La note des RG que l’Irlandais se procura via sa vieille copine Nathalie n’était guère plus fouillée : Alain Blanckaert était divorcé, sans enfants, on lui prêtait plusieurs maîtresses, mais aucune déviance sexuelle connue : les « hôtesses » qu’on prêtait aux chefs d’entreprise pour encourager la signature des contrats semblaient lui suffire. Question affaires, l’homme était effectivement redoutable et n’hésitait pas à user de dumping pour décrocher ces fameux contrats mais là encore, aucun mouvement d’argent n’avait été enregistré à destination de paradis fiscaux antillais, susceptible de coller avec la piste Le Guillou…

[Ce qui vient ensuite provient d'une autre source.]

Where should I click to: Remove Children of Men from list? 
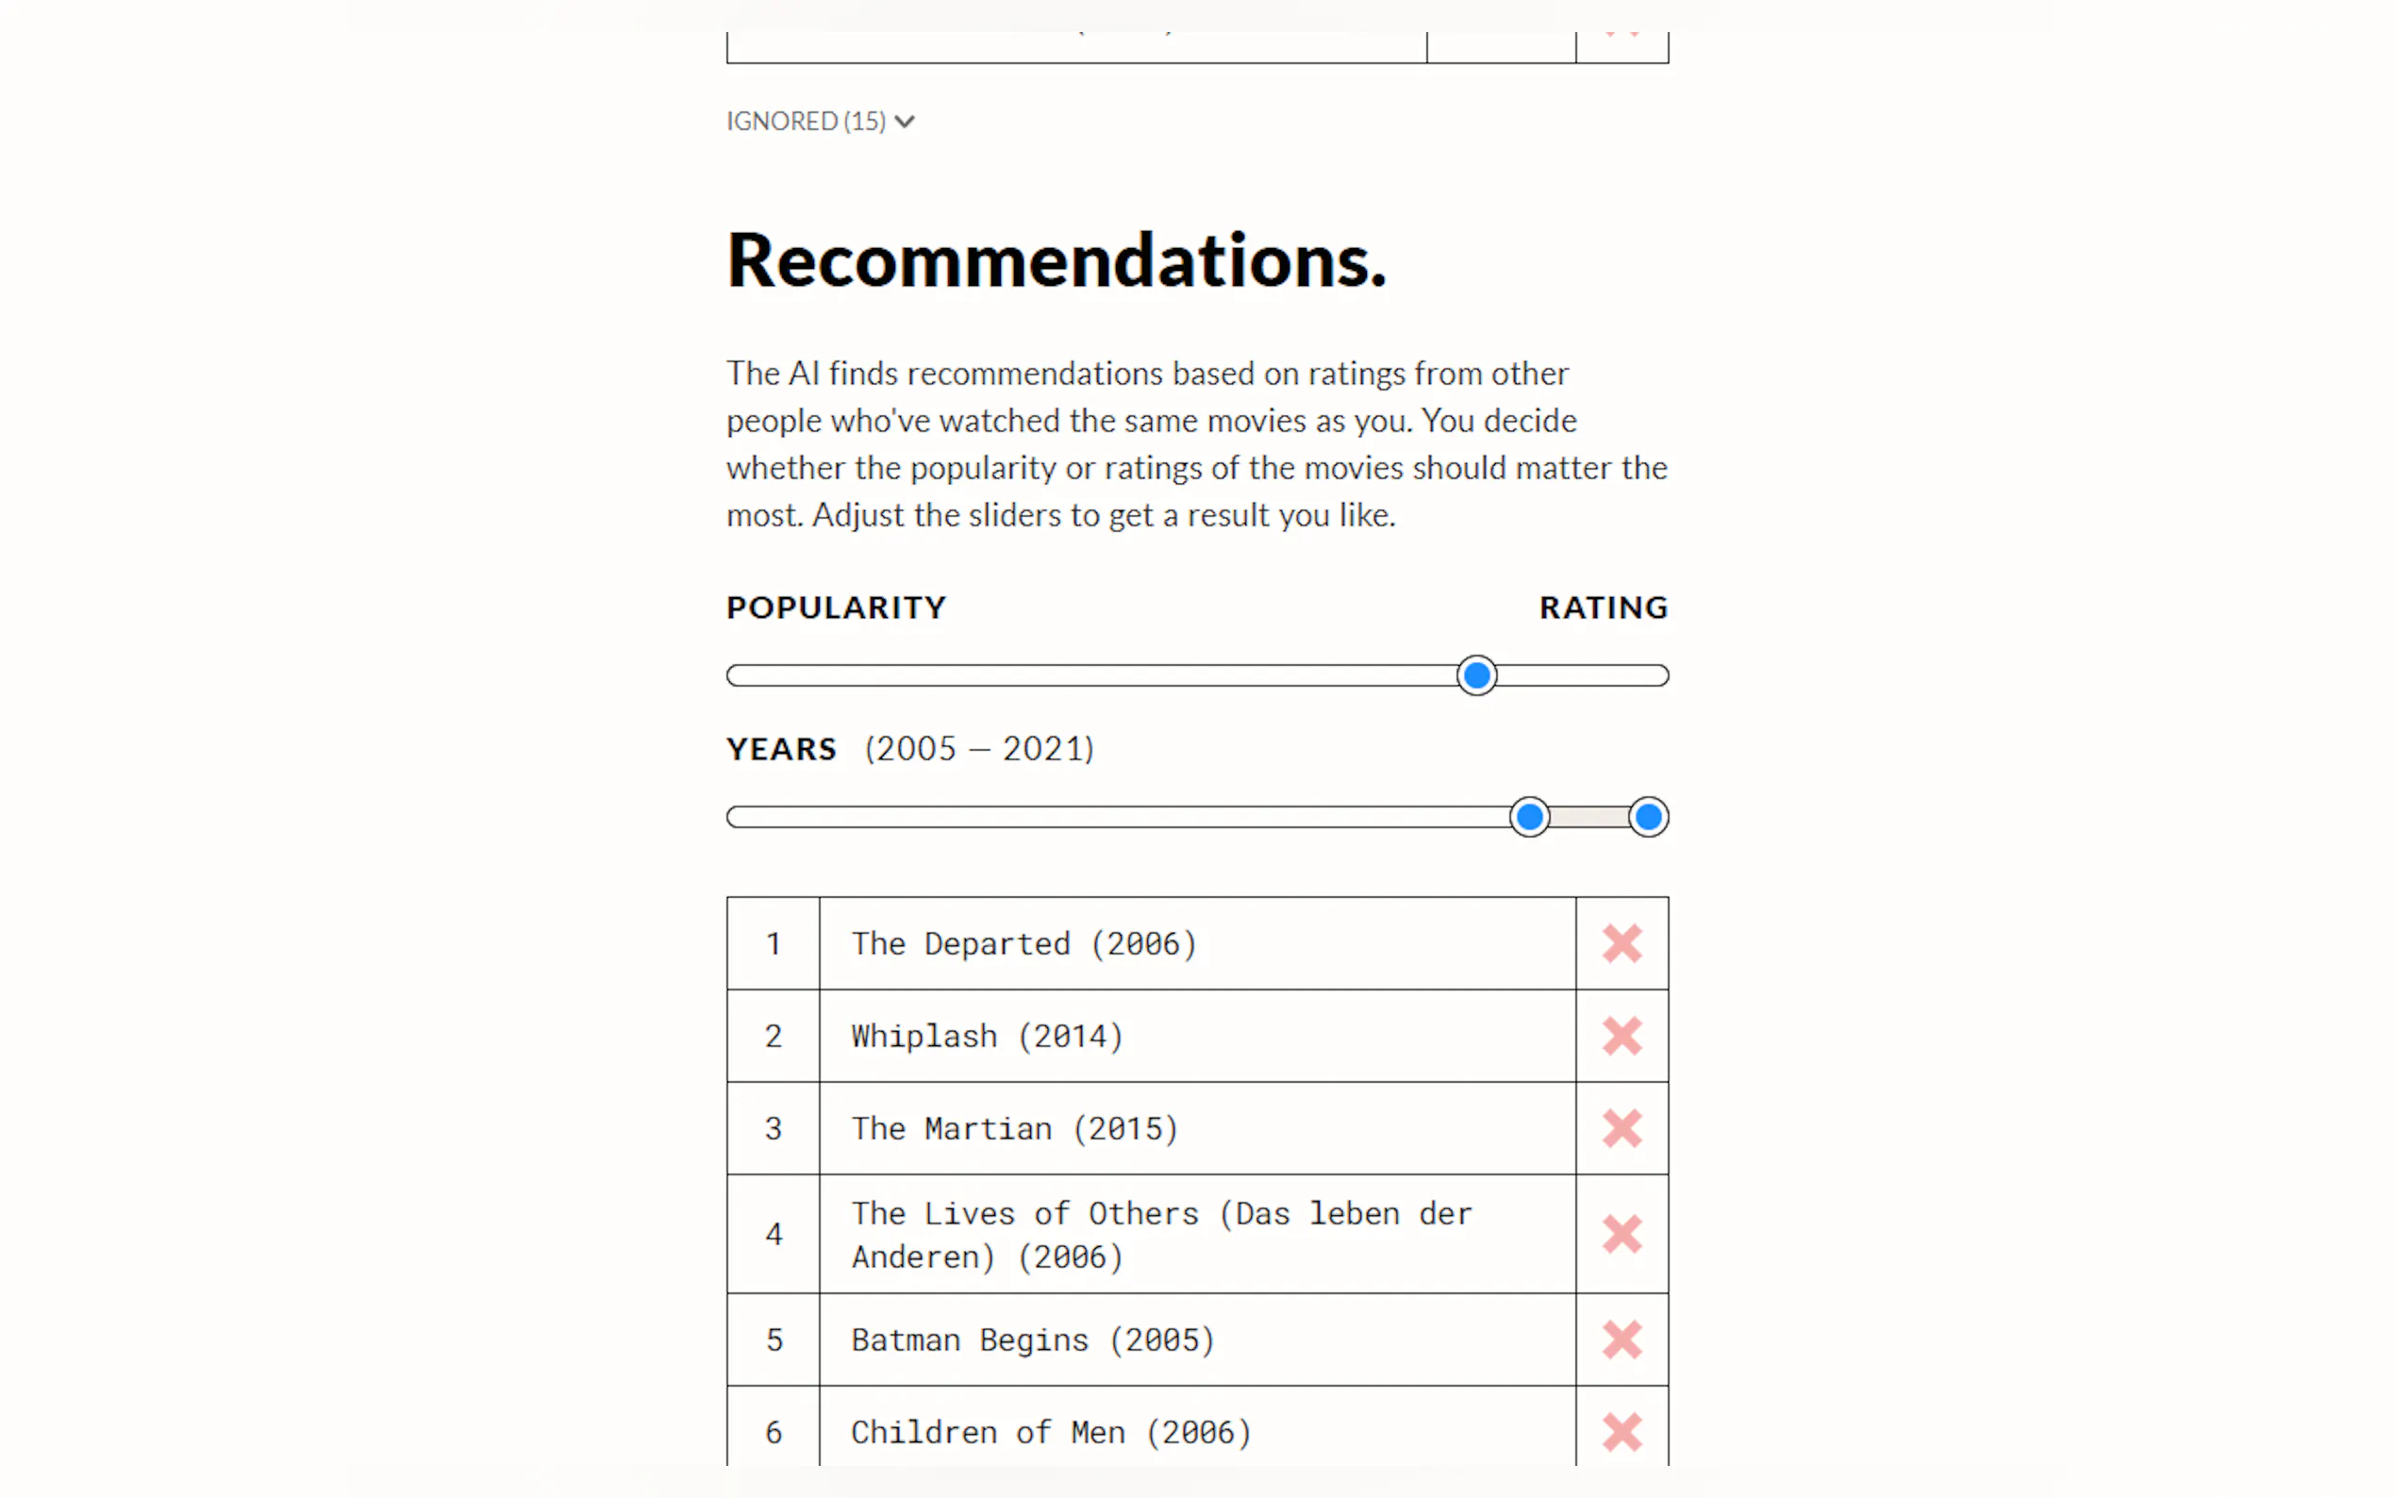point(1621,1432)
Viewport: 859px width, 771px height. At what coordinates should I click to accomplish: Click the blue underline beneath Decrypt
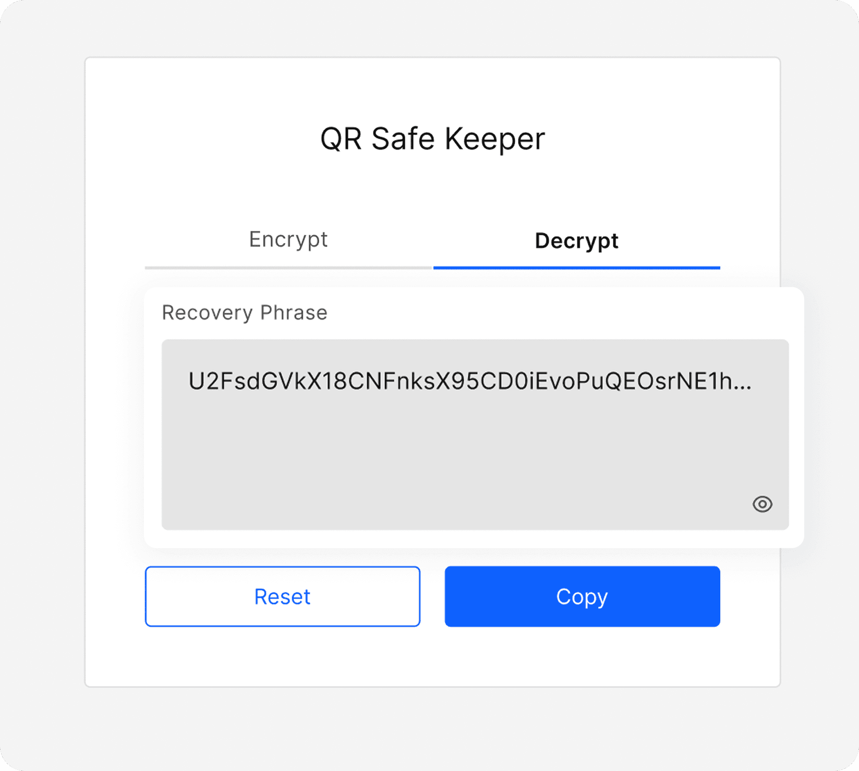[x=576, y=268]
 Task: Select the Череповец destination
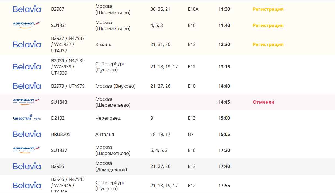tap(108, 118)

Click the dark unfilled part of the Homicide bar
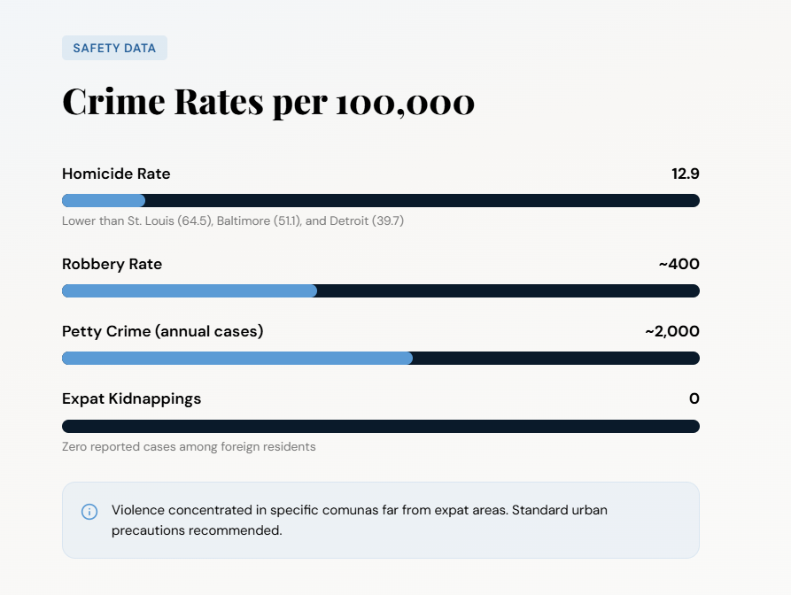(422, 200)
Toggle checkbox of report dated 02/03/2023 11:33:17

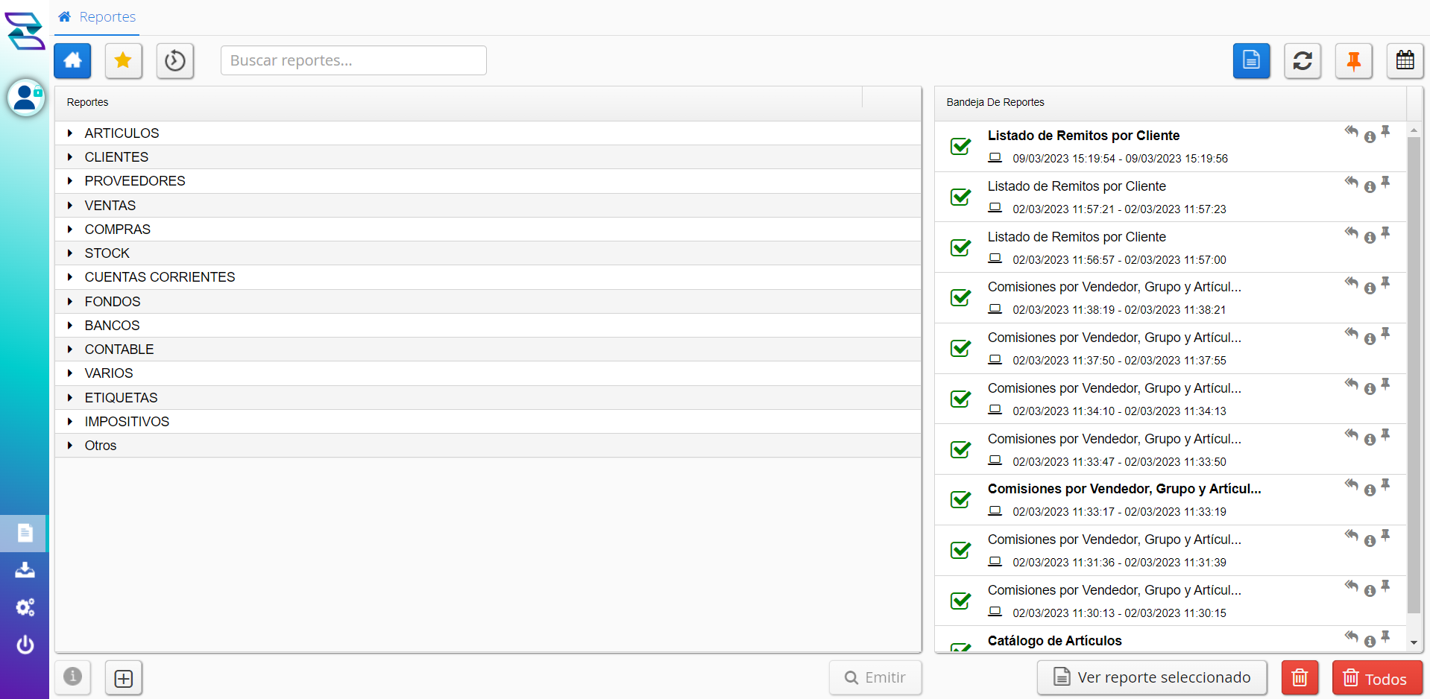coord(961,500)
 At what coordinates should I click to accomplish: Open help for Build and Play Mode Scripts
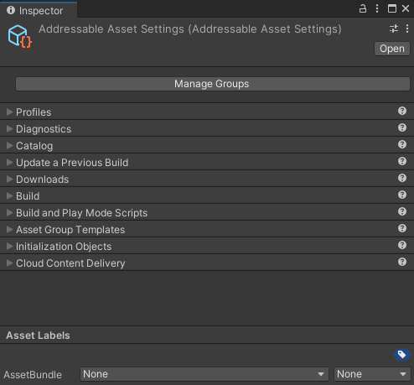[402, 211]
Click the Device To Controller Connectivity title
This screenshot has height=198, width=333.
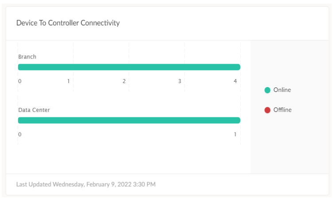[68, 23]
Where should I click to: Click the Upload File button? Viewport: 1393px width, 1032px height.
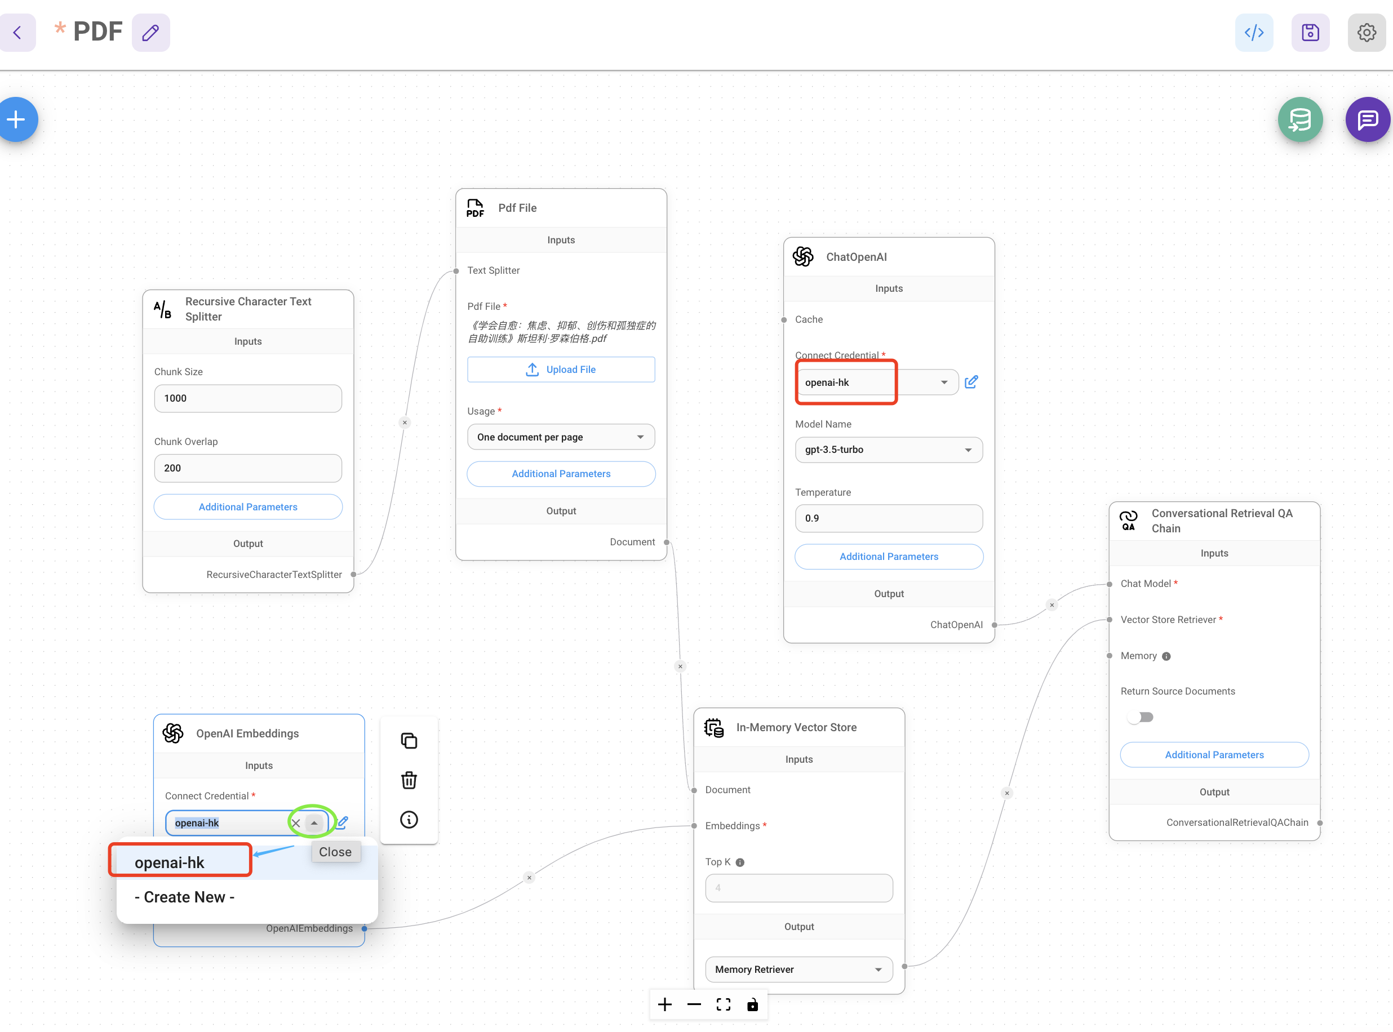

Mc Cash cherchait des informations sur les tueurs qui avaient exécuté les Plabennec quand Sonia appela sur son portable.
— J’ai retrouvé ton coureur cycliste, annonça-t-elle, joviale.
— Chapeau.
— Ce n’était pas très compliqué, renchérit-elle : il était enregistré sur le vol Paris-Marrakech du 25 décembre.
Aucun rapport avec l’enquête.
— Un départ précipité ? demanda le borgne.
— Non. Le billet a été émis il y a un mois.
Bien avant la noyade de la gamine.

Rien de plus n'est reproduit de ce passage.